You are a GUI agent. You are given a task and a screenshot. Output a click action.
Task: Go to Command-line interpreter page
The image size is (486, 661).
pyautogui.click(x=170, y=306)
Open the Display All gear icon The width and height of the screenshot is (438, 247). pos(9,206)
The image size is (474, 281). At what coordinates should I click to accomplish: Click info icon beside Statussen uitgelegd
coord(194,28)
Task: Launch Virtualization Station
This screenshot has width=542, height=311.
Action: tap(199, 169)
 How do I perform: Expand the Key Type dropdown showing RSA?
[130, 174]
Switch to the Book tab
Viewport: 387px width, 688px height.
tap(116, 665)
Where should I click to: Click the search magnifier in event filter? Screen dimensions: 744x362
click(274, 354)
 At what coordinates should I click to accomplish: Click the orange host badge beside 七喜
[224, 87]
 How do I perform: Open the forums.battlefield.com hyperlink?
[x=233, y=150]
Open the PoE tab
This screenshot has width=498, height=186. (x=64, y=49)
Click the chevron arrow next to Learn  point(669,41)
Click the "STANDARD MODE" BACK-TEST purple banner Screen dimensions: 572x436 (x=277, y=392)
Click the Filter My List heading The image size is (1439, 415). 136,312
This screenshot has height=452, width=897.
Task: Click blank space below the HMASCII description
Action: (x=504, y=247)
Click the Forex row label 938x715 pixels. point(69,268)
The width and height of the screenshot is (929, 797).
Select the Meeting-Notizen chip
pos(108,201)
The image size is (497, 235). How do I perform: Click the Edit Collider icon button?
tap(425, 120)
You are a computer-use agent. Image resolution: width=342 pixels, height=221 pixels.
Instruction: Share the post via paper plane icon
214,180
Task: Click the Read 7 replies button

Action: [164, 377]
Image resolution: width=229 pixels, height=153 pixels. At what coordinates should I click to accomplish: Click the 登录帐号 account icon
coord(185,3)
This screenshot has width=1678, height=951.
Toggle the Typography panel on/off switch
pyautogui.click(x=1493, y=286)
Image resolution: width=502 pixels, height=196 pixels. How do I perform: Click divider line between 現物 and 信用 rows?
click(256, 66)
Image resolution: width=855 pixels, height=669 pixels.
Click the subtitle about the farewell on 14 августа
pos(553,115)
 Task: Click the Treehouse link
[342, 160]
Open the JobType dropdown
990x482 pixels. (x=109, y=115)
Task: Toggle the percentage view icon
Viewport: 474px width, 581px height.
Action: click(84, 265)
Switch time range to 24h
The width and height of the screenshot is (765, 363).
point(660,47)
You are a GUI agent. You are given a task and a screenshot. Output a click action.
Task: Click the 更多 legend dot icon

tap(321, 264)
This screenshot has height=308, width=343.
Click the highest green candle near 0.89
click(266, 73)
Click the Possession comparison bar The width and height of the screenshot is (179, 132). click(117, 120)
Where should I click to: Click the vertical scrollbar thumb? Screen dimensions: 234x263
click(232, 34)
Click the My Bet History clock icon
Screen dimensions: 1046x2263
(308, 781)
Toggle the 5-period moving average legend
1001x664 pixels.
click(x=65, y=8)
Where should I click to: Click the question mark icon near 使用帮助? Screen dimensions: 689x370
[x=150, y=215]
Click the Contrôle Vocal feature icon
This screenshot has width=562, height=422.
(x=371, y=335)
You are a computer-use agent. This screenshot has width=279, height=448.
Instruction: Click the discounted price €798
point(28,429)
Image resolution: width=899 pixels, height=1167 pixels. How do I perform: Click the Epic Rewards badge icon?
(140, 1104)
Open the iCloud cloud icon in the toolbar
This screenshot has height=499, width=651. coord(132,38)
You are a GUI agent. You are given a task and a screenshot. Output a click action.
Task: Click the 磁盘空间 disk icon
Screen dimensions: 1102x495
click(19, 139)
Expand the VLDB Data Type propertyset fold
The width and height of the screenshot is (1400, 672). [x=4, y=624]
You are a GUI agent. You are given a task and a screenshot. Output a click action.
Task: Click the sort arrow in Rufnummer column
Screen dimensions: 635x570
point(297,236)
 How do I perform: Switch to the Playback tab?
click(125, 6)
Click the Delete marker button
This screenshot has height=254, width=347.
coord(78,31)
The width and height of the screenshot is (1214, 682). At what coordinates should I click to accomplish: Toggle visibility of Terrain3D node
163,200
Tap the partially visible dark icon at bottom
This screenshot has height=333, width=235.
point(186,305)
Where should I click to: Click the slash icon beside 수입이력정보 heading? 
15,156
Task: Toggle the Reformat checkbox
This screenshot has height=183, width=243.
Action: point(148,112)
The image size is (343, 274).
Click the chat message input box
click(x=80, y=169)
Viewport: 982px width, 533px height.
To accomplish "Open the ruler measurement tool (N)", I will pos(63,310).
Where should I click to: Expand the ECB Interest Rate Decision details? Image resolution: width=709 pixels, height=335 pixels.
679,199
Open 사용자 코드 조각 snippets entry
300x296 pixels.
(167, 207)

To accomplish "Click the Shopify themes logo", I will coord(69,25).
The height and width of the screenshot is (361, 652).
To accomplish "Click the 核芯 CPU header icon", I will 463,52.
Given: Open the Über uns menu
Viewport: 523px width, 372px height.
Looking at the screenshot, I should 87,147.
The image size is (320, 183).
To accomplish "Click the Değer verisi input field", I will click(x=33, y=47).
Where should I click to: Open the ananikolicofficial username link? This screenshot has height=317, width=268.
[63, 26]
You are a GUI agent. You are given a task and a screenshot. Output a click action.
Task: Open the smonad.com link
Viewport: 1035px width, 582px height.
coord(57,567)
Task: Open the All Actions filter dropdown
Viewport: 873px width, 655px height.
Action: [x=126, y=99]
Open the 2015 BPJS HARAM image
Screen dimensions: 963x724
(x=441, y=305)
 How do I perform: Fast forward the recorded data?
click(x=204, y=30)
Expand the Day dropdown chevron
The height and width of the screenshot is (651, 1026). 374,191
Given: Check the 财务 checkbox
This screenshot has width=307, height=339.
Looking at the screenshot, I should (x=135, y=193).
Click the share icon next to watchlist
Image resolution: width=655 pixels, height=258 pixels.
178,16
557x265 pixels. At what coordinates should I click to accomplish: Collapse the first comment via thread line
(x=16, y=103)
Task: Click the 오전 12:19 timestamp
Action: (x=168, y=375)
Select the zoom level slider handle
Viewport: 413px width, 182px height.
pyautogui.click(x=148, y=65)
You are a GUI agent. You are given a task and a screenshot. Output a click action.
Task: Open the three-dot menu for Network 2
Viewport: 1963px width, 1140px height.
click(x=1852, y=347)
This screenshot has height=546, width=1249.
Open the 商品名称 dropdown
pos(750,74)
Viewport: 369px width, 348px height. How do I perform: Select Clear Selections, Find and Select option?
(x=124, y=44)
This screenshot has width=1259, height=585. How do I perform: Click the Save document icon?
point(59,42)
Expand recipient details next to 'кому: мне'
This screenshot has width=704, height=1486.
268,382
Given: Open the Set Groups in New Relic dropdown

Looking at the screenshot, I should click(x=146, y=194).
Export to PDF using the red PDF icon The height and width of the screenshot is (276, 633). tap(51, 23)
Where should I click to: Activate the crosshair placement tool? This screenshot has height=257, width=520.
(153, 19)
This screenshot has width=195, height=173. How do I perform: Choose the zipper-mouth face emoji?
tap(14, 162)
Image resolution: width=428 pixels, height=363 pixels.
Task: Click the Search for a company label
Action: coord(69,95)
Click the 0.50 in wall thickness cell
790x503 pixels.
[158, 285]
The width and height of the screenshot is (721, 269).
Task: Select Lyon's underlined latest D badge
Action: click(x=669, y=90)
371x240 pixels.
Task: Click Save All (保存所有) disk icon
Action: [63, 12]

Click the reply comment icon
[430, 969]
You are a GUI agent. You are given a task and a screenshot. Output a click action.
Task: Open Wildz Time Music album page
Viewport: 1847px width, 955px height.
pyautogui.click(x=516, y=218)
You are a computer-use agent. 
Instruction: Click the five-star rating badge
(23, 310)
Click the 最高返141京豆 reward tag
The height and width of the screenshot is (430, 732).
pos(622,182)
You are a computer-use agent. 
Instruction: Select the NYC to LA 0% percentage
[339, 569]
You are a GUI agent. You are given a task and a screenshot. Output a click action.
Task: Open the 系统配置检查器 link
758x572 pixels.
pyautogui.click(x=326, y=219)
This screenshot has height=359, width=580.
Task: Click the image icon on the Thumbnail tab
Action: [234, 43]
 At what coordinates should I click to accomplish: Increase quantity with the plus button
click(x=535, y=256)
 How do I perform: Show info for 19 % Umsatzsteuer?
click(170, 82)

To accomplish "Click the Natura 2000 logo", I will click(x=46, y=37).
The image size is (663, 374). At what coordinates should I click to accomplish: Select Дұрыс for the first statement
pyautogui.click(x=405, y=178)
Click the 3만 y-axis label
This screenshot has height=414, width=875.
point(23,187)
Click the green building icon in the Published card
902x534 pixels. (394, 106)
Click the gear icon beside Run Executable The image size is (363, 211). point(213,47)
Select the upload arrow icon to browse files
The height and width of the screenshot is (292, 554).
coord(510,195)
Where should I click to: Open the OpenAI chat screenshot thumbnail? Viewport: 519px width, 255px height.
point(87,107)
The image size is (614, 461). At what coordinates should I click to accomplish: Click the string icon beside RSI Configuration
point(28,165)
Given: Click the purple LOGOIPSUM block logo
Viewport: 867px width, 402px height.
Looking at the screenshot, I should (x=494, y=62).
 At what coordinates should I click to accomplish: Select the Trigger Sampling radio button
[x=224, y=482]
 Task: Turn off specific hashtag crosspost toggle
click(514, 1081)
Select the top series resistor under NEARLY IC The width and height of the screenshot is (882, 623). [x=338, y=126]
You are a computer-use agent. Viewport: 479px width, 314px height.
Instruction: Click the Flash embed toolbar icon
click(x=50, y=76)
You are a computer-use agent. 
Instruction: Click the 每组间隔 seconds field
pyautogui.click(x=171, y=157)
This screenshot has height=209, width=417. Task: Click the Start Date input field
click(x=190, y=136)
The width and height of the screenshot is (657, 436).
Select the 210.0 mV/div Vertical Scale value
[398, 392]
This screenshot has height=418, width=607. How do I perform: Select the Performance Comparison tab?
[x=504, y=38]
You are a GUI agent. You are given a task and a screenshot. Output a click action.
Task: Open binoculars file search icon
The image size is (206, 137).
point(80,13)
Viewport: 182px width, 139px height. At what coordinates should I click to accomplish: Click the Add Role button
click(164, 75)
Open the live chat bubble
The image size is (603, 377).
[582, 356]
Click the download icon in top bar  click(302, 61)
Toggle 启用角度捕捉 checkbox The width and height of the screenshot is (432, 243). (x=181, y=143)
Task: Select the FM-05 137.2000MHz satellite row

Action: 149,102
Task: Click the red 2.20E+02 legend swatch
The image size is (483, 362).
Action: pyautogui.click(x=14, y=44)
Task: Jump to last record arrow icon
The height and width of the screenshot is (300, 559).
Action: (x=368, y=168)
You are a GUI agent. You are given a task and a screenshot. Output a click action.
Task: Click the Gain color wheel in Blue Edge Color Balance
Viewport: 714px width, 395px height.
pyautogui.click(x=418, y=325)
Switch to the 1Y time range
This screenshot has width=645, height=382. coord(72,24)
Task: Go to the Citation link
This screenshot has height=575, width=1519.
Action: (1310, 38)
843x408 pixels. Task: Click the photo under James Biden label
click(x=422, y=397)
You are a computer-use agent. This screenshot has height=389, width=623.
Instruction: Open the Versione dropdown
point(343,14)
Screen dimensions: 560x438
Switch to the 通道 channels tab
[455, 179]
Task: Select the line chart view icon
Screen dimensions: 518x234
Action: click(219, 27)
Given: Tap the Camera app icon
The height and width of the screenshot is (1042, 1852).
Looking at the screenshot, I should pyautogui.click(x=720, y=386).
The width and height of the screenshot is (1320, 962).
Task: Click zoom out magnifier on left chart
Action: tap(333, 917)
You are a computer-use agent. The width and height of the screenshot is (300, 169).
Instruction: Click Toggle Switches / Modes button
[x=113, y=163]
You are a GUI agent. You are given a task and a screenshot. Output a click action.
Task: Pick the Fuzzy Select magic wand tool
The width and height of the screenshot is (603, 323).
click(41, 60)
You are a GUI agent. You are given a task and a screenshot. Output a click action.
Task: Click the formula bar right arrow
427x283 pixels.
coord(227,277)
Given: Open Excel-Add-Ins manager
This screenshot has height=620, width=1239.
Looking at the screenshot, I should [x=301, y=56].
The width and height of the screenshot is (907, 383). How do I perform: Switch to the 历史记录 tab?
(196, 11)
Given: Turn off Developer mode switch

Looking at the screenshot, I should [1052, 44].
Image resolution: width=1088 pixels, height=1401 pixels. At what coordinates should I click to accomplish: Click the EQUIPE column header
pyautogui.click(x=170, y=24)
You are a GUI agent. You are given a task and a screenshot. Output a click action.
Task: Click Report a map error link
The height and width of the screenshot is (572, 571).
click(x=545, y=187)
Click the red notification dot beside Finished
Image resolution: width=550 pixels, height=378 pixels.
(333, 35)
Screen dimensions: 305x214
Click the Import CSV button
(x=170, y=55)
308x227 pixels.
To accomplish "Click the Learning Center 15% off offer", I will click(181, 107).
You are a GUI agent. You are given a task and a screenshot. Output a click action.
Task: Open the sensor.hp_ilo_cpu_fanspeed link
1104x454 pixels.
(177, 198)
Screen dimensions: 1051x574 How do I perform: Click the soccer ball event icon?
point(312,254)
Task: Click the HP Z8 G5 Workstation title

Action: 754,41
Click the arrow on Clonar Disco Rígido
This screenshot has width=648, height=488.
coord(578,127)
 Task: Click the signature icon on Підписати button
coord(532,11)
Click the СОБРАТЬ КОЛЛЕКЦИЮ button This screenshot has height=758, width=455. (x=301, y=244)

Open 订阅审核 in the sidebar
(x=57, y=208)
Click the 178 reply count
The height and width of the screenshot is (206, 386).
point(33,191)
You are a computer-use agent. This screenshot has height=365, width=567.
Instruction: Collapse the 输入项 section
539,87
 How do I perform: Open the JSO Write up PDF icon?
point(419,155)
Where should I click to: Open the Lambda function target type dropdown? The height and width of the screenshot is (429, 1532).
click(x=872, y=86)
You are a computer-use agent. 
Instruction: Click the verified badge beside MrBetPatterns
**********
All that is wanted is a faithful reproduction of the line above with "This screenshot has width=1259, height=585.", the line with "Export to PDF", and every line in between.

**Solution to this exercise:**
This screenshot has width=1259, height=585. How do I perform: Click the Save document icon?
point(59,42)
Expand recipient details next to 'кому: мне'
This screenshot has width=704, height=1486.
268,382
Given: Open the Set Groups in New Relic dropdown

Looking at the screenshot, I should click(x=146, y=194).
Export to PDF using the red PDF icon The height and width of the screenshot is (276, 633). tap(51, 23)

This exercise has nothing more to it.